**** ROHDATEN ****

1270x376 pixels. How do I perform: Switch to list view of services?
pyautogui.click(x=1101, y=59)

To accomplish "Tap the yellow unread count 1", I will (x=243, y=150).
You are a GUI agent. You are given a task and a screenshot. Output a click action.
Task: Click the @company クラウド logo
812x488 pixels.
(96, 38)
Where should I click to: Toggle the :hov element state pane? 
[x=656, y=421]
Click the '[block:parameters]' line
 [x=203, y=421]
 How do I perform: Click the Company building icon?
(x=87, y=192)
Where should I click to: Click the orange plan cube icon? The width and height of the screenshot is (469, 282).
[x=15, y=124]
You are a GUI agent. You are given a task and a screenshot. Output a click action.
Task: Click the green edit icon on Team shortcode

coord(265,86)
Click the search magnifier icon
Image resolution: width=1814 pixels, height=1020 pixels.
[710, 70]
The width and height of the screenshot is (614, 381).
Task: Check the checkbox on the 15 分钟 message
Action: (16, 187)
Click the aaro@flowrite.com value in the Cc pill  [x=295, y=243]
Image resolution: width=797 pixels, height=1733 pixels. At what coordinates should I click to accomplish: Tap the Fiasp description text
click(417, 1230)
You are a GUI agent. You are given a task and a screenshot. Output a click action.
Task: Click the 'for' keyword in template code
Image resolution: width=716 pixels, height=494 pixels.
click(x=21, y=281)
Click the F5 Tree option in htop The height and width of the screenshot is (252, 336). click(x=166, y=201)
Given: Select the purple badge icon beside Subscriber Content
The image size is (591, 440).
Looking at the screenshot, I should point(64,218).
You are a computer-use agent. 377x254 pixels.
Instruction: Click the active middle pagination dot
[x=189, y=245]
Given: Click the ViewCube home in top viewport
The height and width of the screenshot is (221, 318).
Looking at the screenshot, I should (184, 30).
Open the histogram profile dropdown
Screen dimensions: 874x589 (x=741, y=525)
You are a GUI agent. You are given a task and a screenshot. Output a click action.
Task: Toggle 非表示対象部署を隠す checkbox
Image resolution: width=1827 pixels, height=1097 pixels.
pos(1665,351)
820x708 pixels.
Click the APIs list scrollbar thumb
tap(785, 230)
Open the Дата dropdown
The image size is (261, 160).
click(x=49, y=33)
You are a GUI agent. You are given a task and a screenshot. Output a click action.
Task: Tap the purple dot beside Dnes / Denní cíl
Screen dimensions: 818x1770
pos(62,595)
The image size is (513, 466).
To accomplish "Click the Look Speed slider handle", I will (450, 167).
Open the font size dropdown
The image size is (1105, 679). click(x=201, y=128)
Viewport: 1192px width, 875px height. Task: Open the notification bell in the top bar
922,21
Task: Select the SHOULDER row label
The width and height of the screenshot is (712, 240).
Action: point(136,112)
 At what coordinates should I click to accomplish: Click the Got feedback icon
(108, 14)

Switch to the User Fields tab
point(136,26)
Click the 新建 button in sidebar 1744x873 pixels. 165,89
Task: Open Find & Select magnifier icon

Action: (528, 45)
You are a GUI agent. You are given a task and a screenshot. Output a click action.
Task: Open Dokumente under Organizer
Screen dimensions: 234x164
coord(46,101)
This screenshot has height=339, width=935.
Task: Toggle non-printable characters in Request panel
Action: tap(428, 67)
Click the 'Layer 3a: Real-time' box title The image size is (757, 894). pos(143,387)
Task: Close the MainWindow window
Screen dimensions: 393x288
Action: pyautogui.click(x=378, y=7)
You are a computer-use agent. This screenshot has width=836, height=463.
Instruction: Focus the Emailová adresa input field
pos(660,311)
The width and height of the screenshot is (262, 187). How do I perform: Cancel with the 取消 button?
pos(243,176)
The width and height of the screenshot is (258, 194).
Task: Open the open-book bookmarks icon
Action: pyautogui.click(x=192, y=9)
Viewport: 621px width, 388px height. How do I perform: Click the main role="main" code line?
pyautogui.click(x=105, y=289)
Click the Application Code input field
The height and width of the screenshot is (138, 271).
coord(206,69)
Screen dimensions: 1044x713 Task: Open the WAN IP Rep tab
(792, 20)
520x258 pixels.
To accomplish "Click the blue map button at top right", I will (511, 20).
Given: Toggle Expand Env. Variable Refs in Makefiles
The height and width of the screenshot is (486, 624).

****

Gib die Zeilen der Daten oben unverändert wieder, beginnend mit der ersten Zeile und bis einschließlich der Zeile, die „Screen dimensions: 874x589 (x=741, y=525)“ enthält.

VOLLSTÄNDIGE AUSGABE:
1270x376 pixels. How do I perform: Switch to list view of services?
pyautogui.click(x=1101, y=59)

To accomplish "Tap the yellow unread count 1", I will (x=243, y=150).
You are a GUI agent. You are given a task and a screenshot. Output a click action.
Task: Click the @company クラウド logo
812x488 pixels.
(96, 38)
Where should I click to: Toggle the :hov element state pane? 
[x=656, y=421]
Click the '[block:parameters]' line
 [x=203, y=421]
 How do I perform: Click the Company building icon?
(x=87, y=192)
Where should I click to: Click the orange plan cube icon? The width and height of the screenshot is (469, 282).
[x=15, y=124]
You are a GUI agent. You are given a task and a screenshot. Output a click action.
Task: Click the green edit icon on Team shortcode

coord(265,86)
Click the search magnifier icon
Image resolution: width=1814 pixels, height=1020 pixels.
[710, 70]
The width and height of the screenshot is (614, 381).
Task: Check the checkbox on the 15 分钟 message
Action: (16, 187)
Click the aaro@flowrite.com value in the Cc pill  [x=295, y=243]
Image resolution: width=797 pixels, height=1733 pixels. At what coordinates should I click to accomplish: Tap the Fiasp description text
click(417, 1230)
You are a GUI agent. You are given a task and a screenshot. Output a click action.
Task: Click the 'for' keyword in template code
Image resolution: width=716 pixels, height=494 pixels.
click(x=21, y=281)
Click the F5 Tree option in htop The height and width of the screenshot is (252, 336). click(x=166, y=201)
Given: Select the purple badge icon beside Subscriber Content
The image size is (591, 440).
Looking at the screenshot, I should point(64,218).
You are a computer-use agent. 377x254 pixels.
Instruction: Click the active middle pagination dot
[x=189, y=245]
Given: Click the ViewCube home in top viewport
The height and width of the screenshot is (221, 318).
Looking at the screenshot, I should (184, 30).
Open the histogram profile dropdown
Screen dimensions: 874x589 (x=741, y=525)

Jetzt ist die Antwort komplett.